Something flickered in his eyes. Approval. Again, always approval when she proved herself.
Even now.
“You are honest,” he said.
“I am clear.”
He nodded and moved to the large chair on the opposite side of the table. “And yet,” he said softly, “you came here.”
Claire’s voice did not waver. “I came to stop you.”
The words hung between them.
Her father reached to pour a dram of whiskey. “You believe you can?”
“I believe I must try.”
“Come,” he said.
Not a command, not quite an invitation, but something in between.
Claire hesitated only a fraction of a second, then followed.
They walked beyond the center of camp to the edge where darkness stretched wider and the land fell away toward the valley below.

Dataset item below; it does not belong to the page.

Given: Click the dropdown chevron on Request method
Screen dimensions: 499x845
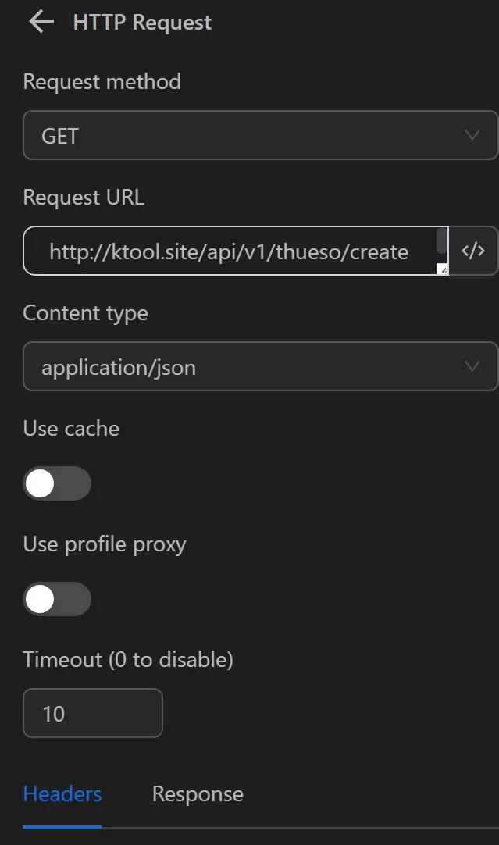Looking at the screenshot, I should tap(472, 135).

The moon had broken through the clouds. Silver light spilled across the hills.
Her father stopped. “Look,” he said.
Claire did.
The Highlands lay beyond—shadowed, vast, untamed. Beautiful.
“Do you see what I see?” he asked.
“No.” She saw beauty and she knew he saw a land to be conquered.
A quiet, impatient exhale. “I see potential,” he said. “Land unclaimed. Power unstructured. The region could be more—if only it were brought into alignment.”
Claire’s jaw tightened. “You see something to own.”
He gazed at the vast land before them and she could see his mind working, calculating. “I see something to shape.”
Frustration and anger curled through her like a vine choking a plant. “You see people as obstacles.”
He shrugged. “I see them as variables.”
She turned to him fully, gripping her hands into tight fists so she would not strike him. “They are not variables,” she said with an icy tone. “They are lives.”
“They are both.” The simplicity of it chilled her. “You cannot build order without sacrifice.”
“And who decides the cost?” she demanded.
His gaze did not waver. “I do.”
“No,” she said and shook her head. “Not anymore.”
Silence stretched. The wind shifted, carrying the scent of earth and distance.
Her father turned and studied her, his gaze intense, probing. “You have changed,” he said.
“I have become myself,” she said simply, encouraged by her newfound bravado. How it invigorated her, gave her purpose.
For a moment, something almost like regret passed through his expression. Gone too quickly to be certain.
“Then we are at an impasse,” he said.
Claire did not look away. “Yes.”
He shifted his attention back to the Highlands. “Return to your tent,” he said.
Claire blinked. No punishment. No restriction tightened. No immediate consequence.
Suspicion curled low in her stomach. “And the maps?” she asked.
His gaze flicked toward the camp behind them. “They are where they are meant to be.”
A warning. Or a test.
Claire inclined her head slightly. “Good night, Father.”
He did not respond.
She hesitated a moment to see if he had a response for her. When he remained silent, she went back to her tent. Nervous energy filled her and Claire did not lie down. She moved immediately to the small table.
Took a scrap of parchment and began to write, not plainly, never plainly. Her father would expect that.
Instead, she wrote as she had been taught. The way a lady would speak pleasantly when delivering an unpleasant message. Kind words cloaked within true feelings. In layered meaning and subtle shifts. In patterns disguised as something else. A message hidden inside something harmless.
Her hand moved quickly and confidently.
When she finished, she stared at it for a long moment. Read and reread. When she was satisfied, she folded it and sealed it with wax.
Claire exhaled a long breath, trying to rid her body of the tension coiled as tightly as a snake in her gut.
Now, how to send it and ensure the missive landed in the right hands.
Claire moved to the tent flap, Outside, the watch shifted again. She listened, waited a moment, then stepped into the night once more. This time not to observe, but to act
# # #
He watched from far beyond the camp, unseen in the dark by any guard or his bastard brother, Alasdair.
A lone figure watched from the ridge. Waiting, obviously watching.
And when the faint flicker of movement caught his eye, he smiled. He turned his horse toward Raven’s Berry. The game had changed.
And Lachlan Cameron had just received his first sign Claire was still fighting.